Gate News mensagem, a 13 de abril, segundo a Cointelegraph, um relatório de investigação recente da Bernstein indica que a correção anterior do Bitcoin já tinha, em certa medida, refletido a preocupação do mercado com os riscos da computação quântica. A instituição considera que a ameaça quântica é “real mas controlável” e que ainda não constitui um risco sistémico iminente.

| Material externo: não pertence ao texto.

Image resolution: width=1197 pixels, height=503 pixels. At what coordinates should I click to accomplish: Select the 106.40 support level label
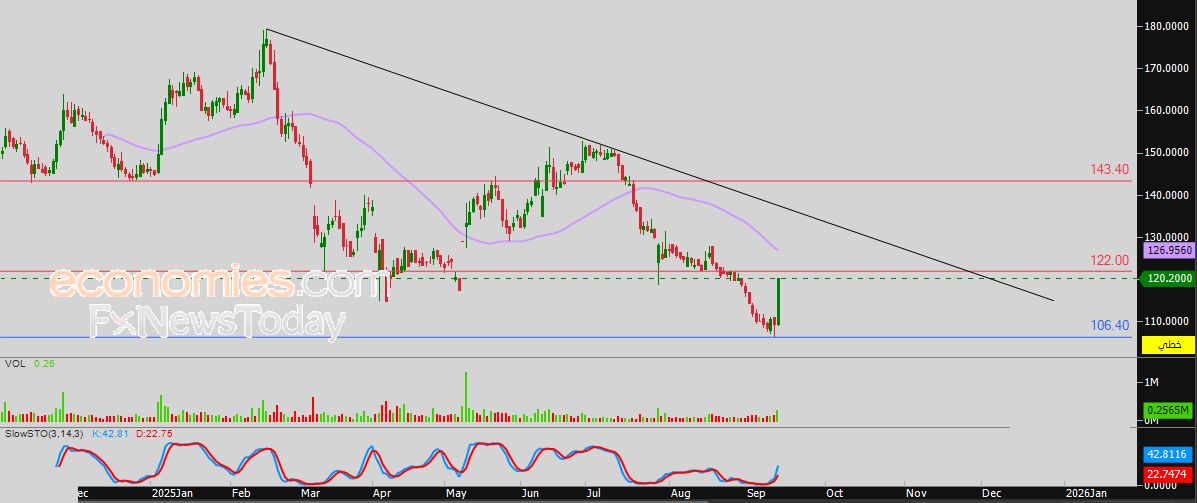[x=1109, y=325]
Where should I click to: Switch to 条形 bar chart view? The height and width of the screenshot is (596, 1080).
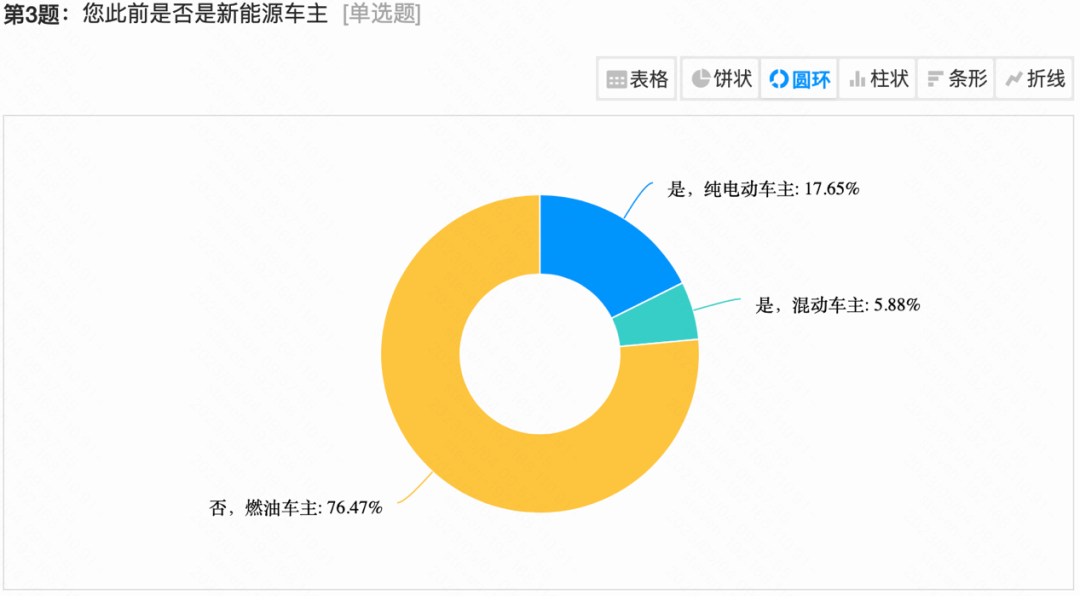956,79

A Bernstein salienta que, apesar de pesquisas, incluindo as da Google, mostrarem que, em cenários extremos, futuros computadores quânticos poderiam quebrar rapidamente algoritmos criptográficos comuns em cadeias de blocos, os progressos nas provas de conhecimento zero e na criptografia pós-quântica criaram, em certa medida, uma cobertura. A instituição acredita que os programadores do Bitcoin ainda têm cerca de 3 a 5 anos para avançar um caminho de atualização pós-quântica e refere a proposta BIP-360 em vigor, que poderia reduzir parte do risco de exposição quântica através de uma soft fork.
Além disso, a Bernstein afirma que os investidores institucionais (incluindo os emissores de ETFs e as empresas detentoras de BTC) deverão desempenhar um papel positivo na promoção do consenso de atualização. No entanto, opiniões na indústria apontam que o principal desafio de uma atualização pós-quântica reside na migração dos utilizadores e na formação do consenso, e não na implementação técnica em si.